### Records provided:
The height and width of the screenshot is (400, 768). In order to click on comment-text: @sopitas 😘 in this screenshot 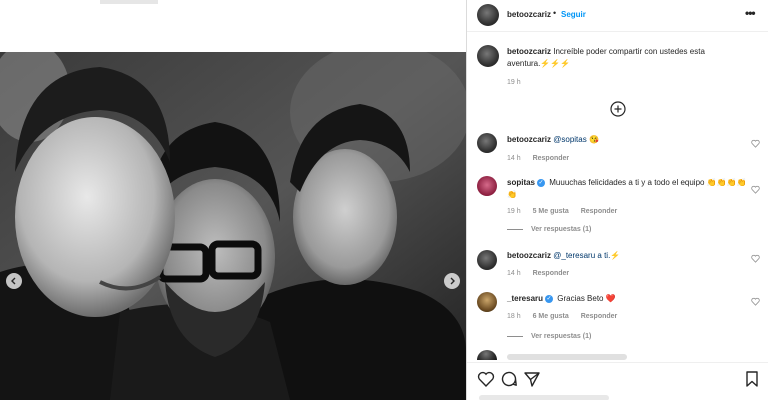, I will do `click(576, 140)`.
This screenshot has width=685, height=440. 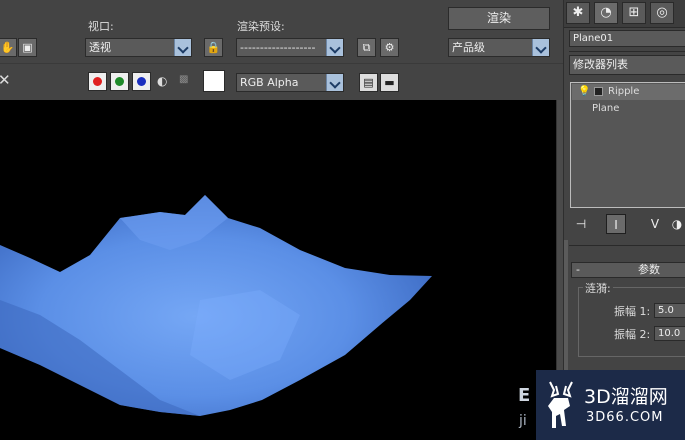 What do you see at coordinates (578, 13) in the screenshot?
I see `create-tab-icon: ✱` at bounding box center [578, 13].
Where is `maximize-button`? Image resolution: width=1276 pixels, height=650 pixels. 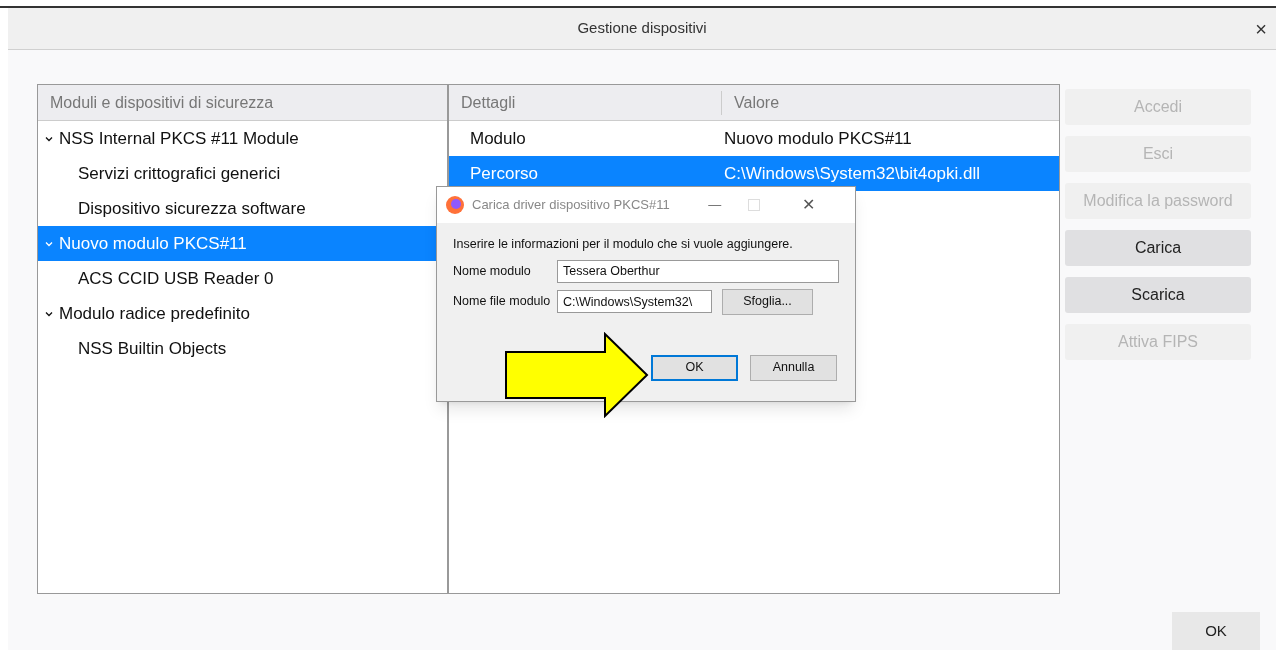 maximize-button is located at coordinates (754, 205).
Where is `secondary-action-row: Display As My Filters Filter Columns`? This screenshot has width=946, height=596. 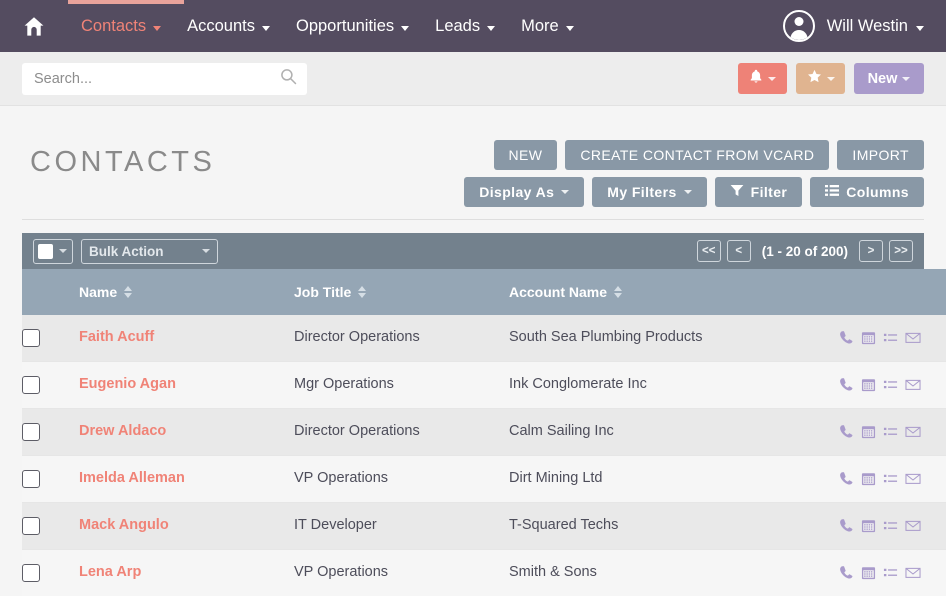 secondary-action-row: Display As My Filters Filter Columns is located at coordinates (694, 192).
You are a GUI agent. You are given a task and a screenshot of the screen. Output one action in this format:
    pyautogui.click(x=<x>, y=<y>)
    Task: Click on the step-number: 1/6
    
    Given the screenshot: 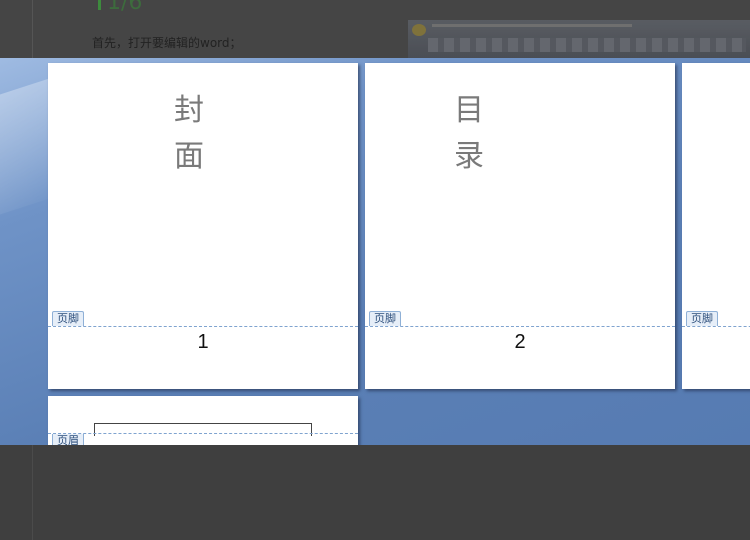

### Work task:
Copy the records from the line containing "You are a GUI" through the end of the records, swapping "screenshot" for "screen image" and changing nothing else. Leave the pictures out of your answer.

### Your response:
You are a GUI agent. You are given a task and a screen image of the screen. Output one action in this format:
    pyautogui.click(x=<x>, y=<y>)
    Task: Click on the step-number: 1/6
    
    Given the screen image: 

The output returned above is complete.